To avoid the problems of overfitting and collinearity, the aforementioned significant predictors (P<0.001) (age, AF, LVEF<50% and PASP>25mmHg) were included in the multivariate COX regression analysis. Results demonstrated that age (HR 1.049, 95%CI 1.013–1.086; P=0.007), history of AF (HR 2.510, 95%CI 1.134–5.557; P=0.023), presence of LVEF<50% (HR 3.815, 95%CI 1.577–9.228; P=0.003) and PASP>25mmHg (HR 2.687, 95%CI 1.449–4.984; P=0.002) maintained the predictive value of mortality within one-year (Table 3). Moreover, model 1(including age, AF, LVEF<50% and PASP>25mmHg) had significantly improved ability to reclassify patients’ risk than model 0 (including age and AF) (IDI=4.3%, P<0.001; continuous NRI=31.4%, P=0.008).
Multivariate COX regression analysis for the prediction of mortality within one year.
| Variable | HR | 95%CI | P value |
|---|---|---|---|
| Model 0 | |||
| Age, years | 1.059 | 1.025–1.095 | 0.001 |
| Atrial fibrillation (yes vs. no) | 3.043 | 1.429–6.478 | 0.004 |
| Model 1 | |||
| Age, years | 1.049 | 1.013–1.086 | 0.007 |
| Atrial fibrillation (yes vs. no) | 2.510 | 1.134–5.557 | 0.023 |
| Echocardiographic abnormality (yes vs. no) | |||
| LVEF<50% | 3.815 | 1.577–9.228 | 0.003 |
| PASP>25mmHg | 2.687 | 1.449–4.984 | 0.002 |
HR, hazard ratio; CI, confidence interval; LVEF, left ventricular ejection fraction; PASP, pulmonary arterial systolic.

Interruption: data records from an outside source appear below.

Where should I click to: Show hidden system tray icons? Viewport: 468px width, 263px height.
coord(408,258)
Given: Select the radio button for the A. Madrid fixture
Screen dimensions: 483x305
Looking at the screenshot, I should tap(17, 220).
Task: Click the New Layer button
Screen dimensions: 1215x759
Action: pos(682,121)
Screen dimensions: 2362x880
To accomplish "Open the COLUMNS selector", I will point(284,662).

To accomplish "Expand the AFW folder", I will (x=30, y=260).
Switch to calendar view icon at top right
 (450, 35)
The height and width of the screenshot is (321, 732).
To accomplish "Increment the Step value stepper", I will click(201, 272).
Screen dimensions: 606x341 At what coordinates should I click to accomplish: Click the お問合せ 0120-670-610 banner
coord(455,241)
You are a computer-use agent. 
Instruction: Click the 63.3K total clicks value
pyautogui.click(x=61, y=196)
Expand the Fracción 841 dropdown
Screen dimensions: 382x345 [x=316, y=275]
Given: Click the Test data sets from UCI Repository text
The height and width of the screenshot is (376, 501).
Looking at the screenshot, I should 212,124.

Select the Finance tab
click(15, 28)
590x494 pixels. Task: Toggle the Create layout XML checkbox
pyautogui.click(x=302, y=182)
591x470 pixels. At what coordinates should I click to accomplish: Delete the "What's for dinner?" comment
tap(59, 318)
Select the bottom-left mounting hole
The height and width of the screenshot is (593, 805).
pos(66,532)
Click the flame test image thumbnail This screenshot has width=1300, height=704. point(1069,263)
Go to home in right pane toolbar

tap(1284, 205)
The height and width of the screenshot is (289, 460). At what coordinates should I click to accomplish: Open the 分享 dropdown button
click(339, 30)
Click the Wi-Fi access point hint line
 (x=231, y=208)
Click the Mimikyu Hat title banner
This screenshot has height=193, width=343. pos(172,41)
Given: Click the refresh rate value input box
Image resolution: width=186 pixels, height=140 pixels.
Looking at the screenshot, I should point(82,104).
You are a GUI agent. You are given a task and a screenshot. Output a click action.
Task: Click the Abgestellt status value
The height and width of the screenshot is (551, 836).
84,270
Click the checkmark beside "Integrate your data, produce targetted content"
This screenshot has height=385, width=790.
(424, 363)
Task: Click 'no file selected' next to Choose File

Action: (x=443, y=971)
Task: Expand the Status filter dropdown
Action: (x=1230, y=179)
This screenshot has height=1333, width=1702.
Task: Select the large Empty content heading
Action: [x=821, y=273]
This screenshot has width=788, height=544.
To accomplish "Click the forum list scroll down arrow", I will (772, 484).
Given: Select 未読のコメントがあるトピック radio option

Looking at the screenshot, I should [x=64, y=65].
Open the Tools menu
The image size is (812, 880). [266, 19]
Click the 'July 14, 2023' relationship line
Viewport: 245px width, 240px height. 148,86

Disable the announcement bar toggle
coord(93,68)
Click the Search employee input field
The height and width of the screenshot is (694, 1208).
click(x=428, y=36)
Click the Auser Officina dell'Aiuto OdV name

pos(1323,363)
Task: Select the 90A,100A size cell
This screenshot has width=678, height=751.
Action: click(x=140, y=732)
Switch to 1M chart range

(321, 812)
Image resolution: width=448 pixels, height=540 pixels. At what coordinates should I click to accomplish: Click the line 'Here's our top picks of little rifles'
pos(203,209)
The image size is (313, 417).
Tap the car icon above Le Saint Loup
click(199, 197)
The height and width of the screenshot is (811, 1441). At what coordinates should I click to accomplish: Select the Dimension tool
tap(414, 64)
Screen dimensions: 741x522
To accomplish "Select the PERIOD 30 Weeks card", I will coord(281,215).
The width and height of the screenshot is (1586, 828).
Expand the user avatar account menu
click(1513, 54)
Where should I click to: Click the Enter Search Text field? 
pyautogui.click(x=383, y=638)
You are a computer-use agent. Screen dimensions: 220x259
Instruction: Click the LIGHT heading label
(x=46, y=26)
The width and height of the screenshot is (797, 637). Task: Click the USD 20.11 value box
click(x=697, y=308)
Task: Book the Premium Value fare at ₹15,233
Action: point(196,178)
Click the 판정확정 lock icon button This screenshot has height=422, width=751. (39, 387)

ROC analysis showed that the area under curves (AUC) of model 1 was greater than that of model 0 (0.726 vs. 0.652, P=0.008) (Fig. 1). Kaplan–Meier analysis demonstrated that patients with older age, history of AF, presence of LVEF<50% and PASP>25mmHg had a higher mortality within one-year (Fig. 2).
This study found that advanced age, history of AF, COPD were the independent predictive factors of postoperative mortality in elderly patients with hip fractures surgery. Cardiac abnormalities derived from preoperative TTE, apart from LVEF<50% and AS which were commonly mentioned, left ventricular dilatation, and elevated PASP also had prognostic values for elderly patients undergoing hip fracture surgery.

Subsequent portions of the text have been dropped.